S.: Japan has already experienced an epic atomic disaster, a scar that still hasn’t disappeared from the public opinion and that has greatly shaped the mindset of modern Japanese civilization. Even though you haven’t personally experienced the 1945 nuclear disaster, how do you relate to that now?
K.: To this current problem? Not much. But, one thing that was disgusting, disappointing and humiliating was that “Pearl Harbor” was listed as the trending word on twitter as some Americans started to say that it was all karma for that. Just google about this and you’ll find many disgusting comments.
And, as for the ones who have suffered because of the nukes, we are among the peoples who are most afraid of the nuke’s side effects, which is something that they don’t really report enough outside of Japan. The plants that are now in troubles are those built in the early '70s and way before Chernobyl. They were planned to be closed down since they are old, but still, they managed to at least shut down the activities even when attacked by a 9.0 magnitude earthquake. The newer ones didn’t have any trouble, which I believe is something surprising.

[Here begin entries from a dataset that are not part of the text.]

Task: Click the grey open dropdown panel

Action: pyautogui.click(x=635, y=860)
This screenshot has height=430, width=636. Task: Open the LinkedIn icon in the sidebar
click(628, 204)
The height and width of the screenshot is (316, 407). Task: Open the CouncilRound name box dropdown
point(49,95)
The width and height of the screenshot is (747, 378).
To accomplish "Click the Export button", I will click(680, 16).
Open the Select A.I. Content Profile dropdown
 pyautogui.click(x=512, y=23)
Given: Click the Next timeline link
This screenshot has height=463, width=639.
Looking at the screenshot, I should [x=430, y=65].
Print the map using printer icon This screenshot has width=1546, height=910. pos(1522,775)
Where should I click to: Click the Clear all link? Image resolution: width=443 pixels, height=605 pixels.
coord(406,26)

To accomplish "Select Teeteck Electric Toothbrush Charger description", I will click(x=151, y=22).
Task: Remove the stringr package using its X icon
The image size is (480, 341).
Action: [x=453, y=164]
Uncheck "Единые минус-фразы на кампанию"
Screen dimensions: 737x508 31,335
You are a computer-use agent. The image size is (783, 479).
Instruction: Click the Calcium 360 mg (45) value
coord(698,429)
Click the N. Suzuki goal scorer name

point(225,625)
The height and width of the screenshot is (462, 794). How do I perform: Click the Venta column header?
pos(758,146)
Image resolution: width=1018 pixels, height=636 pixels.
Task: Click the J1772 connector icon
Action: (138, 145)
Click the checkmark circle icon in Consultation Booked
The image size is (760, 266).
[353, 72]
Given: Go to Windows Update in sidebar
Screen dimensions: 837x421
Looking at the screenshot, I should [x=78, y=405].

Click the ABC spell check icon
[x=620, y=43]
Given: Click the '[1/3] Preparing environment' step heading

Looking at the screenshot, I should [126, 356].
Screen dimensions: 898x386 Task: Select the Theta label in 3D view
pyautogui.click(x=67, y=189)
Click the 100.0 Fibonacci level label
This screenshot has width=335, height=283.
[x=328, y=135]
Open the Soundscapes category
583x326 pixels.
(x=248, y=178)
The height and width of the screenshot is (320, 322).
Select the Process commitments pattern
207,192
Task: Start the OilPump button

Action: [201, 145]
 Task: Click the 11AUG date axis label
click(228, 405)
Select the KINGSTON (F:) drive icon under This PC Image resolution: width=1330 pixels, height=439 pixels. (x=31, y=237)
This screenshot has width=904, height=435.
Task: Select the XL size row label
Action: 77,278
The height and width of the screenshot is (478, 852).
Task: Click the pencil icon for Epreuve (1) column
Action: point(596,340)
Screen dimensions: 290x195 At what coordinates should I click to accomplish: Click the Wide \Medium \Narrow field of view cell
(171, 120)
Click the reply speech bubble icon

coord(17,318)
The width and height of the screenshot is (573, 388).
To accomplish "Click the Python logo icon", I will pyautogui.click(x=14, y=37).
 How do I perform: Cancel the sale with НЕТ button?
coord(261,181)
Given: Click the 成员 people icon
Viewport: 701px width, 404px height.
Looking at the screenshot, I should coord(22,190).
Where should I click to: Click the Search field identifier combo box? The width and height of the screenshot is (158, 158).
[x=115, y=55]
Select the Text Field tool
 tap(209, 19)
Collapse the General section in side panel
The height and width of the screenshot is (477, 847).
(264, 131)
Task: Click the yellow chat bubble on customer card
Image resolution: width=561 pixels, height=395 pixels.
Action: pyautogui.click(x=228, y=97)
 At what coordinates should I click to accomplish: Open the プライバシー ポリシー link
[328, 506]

S.: How do you expect your life to change after this catastrophe?
K.: Good question!
I’ve been rethinking what I work for even more since this catastrophe. I guess, the next step of my carrier will be indirectly influenced by this experience. It gave me the opportunity to refocus on my goals in life, what you live for.

S.: How and when do you think Japan will recover from this situation? What do you think are key challenges in the short-term? And in the long-term? How long do you think it will take Japan to get fully back on its feet?
K.: In the sort term, the electricity problem is the key. Since we cannot use the plants that provided 14% of the entire electricity used in the metropolitan area, we will be having continuous troubles especially in the summer. It takes 10 years as it did for the one in Hanshin.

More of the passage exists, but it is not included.